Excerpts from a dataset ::

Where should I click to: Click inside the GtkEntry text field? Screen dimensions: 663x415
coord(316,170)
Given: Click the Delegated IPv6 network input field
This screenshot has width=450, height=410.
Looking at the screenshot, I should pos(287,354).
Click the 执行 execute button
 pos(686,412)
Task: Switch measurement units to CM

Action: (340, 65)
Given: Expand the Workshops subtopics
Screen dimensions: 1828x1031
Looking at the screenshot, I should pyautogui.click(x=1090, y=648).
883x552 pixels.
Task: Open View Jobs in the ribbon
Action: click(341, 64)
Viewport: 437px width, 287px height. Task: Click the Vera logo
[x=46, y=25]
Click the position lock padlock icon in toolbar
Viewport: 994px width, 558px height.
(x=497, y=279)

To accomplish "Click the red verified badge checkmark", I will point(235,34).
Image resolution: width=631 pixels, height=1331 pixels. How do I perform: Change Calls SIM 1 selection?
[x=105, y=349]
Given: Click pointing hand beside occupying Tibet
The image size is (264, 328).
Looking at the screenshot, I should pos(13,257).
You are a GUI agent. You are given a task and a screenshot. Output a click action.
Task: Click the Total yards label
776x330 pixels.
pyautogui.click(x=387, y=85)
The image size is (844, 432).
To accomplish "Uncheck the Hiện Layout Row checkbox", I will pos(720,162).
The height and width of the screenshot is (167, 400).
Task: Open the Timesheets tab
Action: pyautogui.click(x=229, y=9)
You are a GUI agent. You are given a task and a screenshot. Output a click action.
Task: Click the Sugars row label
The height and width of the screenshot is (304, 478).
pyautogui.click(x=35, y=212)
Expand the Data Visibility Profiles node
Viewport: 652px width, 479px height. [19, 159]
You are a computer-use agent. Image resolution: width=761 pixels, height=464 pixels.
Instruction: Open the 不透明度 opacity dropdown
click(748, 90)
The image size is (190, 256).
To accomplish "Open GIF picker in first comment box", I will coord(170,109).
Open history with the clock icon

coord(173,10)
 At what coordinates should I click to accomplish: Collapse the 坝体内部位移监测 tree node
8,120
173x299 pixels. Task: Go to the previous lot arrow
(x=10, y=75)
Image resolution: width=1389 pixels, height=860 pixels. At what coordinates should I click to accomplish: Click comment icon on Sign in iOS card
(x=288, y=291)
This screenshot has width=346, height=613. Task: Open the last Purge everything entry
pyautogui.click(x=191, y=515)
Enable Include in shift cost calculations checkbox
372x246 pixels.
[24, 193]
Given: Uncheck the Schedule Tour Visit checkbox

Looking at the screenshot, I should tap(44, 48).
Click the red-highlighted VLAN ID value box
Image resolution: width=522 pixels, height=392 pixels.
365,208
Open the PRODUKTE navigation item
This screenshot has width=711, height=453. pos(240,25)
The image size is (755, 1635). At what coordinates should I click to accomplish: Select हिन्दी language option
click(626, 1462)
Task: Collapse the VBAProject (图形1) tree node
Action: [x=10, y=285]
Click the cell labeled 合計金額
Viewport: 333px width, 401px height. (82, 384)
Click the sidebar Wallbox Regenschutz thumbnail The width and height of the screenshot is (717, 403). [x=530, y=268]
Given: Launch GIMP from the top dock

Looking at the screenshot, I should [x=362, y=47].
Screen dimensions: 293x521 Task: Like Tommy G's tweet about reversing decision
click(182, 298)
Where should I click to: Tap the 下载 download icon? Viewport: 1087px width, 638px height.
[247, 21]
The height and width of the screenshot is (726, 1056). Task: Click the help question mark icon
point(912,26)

WHAT TO DO ::
Locate the line with "Open the PRODUKTE navigation item" in the entries above; extract it and every line after it, verbatim.

OUTPUT OF THE EXERCISE ::
Open the PRODUKTE navigation item
This screenshot has width=711, height=453. pos(240,25)
The image size is (755, 1635). At what coordinates should I click to accomplish: Select हिन्दी language option
click(626, 1462)
Task: Collapse the VBAProject (图形1) tree node
Action: [x=10, y=285]
Click the cell labeled 合計金額
Viewport: 333px width, 401px height. (82, 384)
Click the sidebar Wallbox Regenschutz thumbnail The width and height of the screenshot is (717, 403). [x=530, y=268]
Given: Launch GIMP from the top dock

Looking at the screenshot, I should [x=362, y=47].
Screen dimensions: 293x521 Task: Like Tommy G's tweet about reversing decision
click(182, 298)
Where should I click to: Tap the 下载 download icon? Viewport: 1087px width, 638px height.
[247, 21]
The height and width of the screenshot is (726, 1056). Task: Click the help question mark icon
point(912,26)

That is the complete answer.